Journal d'investigation en ligne et d'information‑hacking
par Pauld

Quand l'industrie du divertissement envisage de nous interdire de choisir nos DNS

C'est le séisme du moment : plusieurs syndicats des industries du divertissement audiovisuel (oui autant commencer par détendre l'atmosphère en utilisant un oxymore), ont assigné en référé les plus importants FAI français ainsi que quelques moteurs de recherche américains pour la plupart à faire cesser cet outrage qu'est la galaxie des Allochose permettant le téléchargement ou le streaming de films et séries sans se soucier du droit d'auteur – si vous ne le saviez pas, remerciez les pour la pub !

Plus que la question du droit d'auteur en lui-même, maintes fois débattu ici comme ailleurs, il est intéressant de regarder ce qui est envisagé, et pourquoi.

L'ensemble du document ne pèse pas moins de 110 pages dont la plupart a fuité sur le site PCInpact et sa lecture est extrêmement instructive sur ce qui nous attend d'un point de vue lobbyisme par ces « industries » dans les prochaines années, et particulièrement sur les mesures techniques envisagées.

Mais revenons quelques pages plus tôt de ce document à la lecture si agréable : l'ensemble de la problématique vient de l'impossibilité de retrouver le ou les responsable(s) desdits sites, et de l'assigner par conséquent en justice... Plutôt que de chercher, et même si l'auteur de l'assignation semble suffisamment sûr de ladite identité pour la livrer en pâture au TGI en point 75, autant envisager de suite la censure !

Et il faudra ensuite se farder plusieurs dizaines de pages de blabla juridique pour arriver aux solutions techniques envisagées – et là c'est la douche froide...
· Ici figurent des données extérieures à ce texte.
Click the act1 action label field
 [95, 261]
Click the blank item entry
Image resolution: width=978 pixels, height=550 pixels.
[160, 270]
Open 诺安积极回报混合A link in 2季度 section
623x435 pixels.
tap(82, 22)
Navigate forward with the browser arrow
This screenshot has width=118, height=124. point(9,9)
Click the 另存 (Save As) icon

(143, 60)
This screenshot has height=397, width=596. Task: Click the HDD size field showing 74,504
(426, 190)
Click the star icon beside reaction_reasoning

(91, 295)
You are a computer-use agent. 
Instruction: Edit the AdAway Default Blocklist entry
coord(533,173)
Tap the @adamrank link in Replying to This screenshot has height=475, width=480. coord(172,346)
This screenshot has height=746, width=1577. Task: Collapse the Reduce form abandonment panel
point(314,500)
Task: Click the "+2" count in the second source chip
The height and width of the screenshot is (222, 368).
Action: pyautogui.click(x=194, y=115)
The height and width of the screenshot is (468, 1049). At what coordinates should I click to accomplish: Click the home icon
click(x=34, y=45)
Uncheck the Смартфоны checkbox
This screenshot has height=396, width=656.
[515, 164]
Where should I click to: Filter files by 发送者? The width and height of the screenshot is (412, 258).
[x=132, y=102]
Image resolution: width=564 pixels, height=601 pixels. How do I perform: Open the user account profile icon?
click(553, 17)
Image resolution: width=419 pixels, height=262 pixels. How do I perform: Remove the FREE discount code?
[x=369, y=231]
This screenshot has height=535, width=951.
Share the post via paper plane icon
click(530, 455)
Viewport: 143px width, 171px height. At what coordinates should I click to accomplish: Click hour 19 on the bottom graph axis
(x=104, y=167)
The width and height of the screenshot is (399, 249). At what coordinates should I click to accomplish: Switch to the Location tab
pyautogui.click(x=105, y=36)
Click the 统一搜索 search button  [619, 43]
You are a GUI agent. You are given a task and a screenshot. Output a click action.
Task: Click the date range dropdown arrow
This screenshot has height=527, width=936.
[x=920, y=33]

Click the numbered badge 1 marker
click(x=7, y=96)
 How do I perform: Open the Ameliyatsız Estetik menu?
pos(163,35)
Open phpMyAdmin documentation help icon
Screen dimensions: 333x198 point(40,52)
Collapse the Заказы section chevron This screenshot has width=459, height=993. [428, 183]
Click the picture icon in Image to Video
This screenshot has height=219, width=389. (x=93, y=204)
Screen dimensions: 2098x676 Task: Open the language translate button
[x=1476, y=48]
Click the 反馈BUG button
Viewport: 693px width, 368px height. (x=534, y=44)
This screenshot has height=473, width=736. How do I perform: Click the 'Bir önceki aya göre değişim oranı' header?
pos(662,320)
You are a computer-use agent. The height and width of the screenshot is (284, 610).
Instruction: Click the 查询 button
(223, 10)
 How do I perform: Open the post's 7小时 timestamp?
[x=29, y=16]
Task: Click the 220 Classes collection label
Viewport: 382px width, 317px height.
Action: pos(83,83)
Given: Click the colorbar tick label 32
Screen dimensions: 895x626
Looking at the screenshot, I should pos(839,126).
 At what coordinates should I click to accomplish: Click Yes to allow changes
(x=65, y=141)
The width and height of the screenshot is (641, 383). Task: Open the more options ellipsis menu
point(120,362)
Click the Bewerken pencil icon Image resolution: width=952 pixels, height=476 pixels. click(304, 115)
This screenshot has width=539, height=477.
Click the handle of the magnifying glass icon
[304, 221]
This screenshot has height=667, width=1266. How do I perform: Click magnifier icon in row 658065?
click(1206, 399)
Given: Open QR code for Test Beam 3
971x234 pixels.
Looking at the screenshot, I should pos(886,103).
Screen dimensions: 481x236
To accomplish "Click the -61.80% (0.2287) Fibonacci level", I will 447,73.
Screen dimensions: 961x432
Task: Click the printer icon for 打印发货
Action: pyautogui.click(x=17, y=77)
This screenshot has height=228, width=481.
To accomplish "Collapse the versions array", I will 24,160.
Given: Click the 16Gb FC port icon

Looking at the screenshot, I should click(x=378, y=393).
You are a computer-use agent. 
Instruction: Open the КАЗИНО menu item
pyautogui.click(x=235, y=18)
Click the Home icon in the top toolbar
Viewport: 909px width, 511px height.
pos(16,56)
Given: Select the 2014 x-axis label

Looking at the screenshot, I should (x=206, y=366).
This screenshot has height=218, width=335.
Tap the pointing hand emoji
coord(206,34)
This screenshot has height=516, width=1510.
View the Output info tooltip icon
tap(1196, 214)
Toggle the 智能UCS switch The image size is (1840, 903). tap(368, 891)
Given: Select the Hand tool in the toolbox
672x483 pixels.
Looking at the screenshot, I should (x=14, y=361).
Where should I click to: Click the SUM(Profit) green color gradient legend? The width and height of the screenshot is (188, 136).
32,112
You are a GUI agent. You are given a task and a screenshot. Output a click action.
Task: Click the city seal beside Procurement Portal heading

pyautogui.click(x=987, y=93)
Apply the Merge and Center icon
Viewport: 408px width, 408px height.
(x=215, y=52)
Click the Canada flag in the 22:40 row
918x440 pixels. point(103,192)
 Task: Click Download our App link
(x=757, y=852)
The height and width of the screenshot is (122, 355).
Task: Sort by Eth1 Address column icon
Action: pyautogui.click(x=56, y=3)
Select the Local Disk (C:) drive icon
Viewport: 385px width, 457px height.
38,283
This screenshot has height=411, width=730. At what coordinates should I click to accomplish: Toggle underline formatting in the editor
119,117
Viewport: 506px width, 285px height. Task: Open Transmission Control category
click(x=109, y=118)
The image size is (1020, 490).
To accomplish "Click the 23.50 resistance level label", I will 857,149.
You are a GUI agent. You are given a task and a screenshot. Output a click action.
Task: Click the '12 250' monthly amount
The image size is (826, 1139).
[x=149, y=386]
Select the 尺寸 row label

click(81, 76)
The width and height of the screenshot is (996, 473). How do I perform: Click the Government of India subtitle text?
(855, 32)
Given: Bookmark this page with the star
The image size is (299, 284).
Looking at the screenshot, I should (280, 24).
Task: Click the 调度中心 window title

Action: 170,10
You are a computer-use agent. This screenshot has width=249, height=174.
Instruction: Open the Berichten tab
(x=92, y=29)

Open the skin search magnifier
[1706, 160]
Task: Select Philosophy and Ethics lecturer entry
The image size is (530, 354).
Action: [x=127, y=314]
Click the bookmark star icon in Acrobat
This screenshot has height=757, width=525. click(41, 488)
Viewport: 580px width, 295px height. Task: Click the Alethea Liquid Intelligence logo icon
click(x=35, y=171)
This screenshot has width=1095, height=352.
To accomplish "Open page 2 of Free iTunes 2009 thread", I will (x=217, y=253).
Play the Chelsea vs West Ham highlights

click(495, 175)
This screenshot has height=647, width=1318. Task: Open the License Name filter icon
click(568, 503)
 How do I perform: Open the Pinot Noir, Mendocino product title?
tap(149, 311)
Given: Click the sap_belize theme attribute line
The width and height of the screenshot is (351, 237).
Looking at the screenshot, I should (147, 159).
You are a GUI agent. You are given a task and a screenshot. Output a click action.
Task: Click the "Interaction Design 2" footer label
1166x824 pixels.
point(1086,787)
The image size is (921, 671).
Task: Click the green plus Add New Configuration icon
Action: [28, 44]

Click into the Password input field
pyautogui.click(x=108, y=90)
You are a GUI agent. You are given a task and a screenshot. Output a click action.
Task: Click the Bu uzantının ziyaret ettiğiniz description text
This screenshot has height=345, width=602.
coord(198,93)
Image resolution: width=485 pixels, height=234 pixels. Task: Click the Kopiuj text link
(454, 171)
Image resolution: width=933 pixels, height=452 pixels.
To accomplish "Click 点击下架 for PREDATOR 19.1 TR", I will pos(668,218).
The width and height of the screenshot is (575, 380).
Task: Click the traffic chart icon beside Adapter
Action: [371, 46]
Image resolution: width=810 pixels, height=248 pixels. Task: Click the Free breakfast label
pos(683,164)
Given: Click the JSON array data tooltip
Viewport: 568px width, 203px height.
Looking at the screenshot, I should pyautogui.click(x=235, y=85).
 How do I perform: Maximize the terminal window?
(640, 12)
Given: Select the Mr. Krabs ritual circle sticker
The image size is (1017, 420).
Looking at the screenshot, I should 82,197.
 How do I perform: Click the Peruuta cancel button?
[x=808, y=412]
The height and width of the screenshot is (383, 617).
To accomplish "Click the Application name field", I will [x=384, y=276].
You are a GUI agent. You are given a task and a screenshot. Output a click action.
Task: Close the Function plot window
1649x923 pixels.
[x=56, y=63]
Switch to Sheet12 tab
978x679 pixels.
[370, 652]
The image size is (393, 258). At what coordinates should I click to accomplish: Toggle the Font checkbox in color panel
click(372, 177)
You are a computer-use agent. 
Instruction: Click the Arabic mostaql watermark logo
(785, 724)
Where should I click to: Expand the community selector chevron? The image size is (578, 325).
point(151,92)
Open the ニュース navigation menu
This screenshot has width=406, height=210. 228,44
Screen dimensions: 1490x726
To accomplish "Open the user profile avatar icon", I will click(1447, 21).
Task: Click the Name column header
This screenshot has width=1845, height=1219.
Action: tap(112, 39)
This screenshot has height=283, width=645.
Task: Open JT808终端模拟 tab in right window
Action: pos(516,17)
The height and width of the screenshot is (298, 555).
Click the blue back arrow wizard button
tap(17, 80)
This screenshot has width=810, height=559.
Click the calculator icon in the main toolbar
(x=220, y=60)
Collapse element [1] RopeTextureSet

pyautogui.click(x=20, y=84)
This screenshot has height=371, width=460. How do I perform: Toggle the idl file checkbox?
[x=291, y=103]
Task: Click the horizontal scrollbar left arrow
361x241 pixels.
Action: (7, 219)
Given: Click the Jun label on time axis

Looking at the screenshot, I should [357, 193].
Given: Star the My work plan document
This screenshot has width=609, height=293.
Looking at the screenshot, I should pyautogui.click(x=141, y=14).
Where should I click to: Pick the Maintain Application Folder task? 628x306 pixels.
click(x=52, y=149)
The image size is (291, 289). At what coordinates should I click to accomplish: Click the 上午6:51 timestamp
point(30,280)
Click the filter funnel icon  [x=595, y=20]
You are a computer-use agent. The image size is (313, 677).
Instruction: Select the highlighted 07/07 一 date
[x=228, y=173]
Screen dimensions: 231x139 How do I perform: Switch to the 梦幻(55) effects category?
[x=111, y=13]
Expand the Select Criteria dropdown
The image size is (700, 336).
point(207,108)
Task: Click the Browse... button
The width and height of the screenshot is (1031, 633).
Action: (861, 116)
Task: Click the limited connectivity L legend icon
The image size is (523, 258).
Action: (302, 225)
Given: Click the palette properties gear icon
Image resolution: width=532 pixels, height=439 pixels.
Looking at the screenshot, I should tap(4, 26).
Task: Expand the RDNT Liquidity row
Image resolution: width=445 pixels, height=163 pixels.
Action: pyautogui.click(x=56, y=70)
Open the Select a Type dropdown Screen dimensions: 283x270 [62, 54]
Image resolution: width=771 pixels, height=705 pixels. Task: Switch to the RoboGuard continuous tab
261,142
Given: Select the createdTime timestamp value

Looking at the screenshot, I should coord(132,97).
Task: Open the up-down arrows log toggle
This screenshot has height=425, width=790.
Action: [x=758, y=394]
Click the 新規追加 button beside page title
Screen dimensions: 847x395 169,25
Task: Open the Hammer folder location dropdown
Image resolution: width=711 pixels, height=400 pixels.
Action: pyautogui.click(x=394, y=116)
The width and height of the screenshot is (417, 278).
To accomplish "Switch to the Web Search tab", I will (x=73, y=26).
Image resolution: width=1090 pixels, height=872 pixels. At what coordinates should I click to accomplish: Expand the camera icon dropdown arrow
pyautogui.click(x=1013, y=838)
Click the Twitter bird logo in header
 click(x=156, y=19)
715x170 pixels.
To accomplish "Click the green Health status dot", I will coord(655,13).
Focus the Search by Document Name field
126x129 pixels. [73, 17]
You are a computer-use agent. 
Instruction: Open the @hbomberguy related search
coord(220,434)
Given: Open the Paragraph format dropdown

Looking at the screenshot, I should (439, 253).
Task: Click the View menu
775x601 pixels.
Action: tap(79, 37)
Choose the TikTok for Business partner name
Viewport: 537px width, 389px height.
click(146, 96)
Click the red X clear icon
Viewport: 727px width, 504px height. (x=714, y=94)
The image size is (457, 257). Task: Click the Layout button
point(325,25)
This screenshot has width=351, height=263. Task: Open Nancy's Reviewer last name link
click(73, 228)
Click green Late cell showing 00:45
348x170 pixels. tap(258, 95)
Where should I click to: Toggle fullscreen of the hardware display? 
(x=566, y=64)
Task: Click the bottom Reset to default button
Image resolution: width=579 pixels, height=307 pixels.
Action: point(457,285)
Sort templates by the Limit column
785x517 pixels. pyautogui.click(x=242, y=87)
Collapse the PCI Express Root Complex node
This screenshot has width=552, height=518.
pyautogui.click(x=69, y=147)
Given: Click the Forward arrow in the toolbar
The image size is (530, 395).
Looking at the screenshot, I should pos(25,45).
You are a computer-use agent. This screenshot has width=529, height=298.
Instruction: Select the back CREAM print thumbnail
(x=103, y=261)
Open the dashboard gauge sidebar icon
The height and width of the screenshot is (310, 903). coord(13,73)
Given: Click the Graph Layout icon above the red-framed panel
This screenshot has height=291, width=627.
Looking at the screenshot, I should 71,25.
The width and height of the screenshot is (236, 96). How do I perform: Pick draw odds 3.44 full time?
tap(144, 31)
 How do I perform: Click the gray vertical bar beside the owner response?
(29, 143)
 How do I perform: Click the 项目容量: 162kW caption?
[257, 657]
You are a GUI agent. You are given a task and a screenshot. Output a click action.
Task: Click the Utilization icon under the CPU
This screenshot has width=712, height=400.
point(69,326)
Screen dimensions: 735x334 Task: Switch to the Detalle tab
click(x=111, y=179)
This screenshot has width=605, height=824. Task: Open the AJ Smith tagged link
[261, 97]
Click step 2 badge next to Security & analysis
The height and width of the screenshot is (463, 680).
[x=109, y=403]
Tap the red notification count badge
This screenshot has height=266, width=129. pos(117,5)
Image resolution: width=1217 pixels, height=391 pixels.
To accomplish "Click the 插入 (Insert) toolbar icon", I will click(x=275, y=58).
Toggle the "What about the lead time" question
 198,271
Tout cela est décrit site par site aux points 242 à 277 et précédemment au point 238 – c'est notamment au point 257 que l'ami Bluetouff nous signalait la mention de Telecomix dans les problèmes à résoudre relatifs aux sites miroirs...

La solution envisagée dans un premier temps (au point 238 et juste après avoir expliqué l'échec cuisant qu'est l'Arjel), le DPI, est finalement temporairement écartée aux points 242 à 277 , qui visent à mettre en place une combinaison de trois mesures : le blocage IP avec un certain nombre de garanties mais restant insuffisant, le blocage DNS avec une petite surprise, et le dé-référencement des moteurs de recherche avec une pleine et entière collaboration de l'ami Google qui n'a même pas attendu l'assignation en référé pour s'exécuter.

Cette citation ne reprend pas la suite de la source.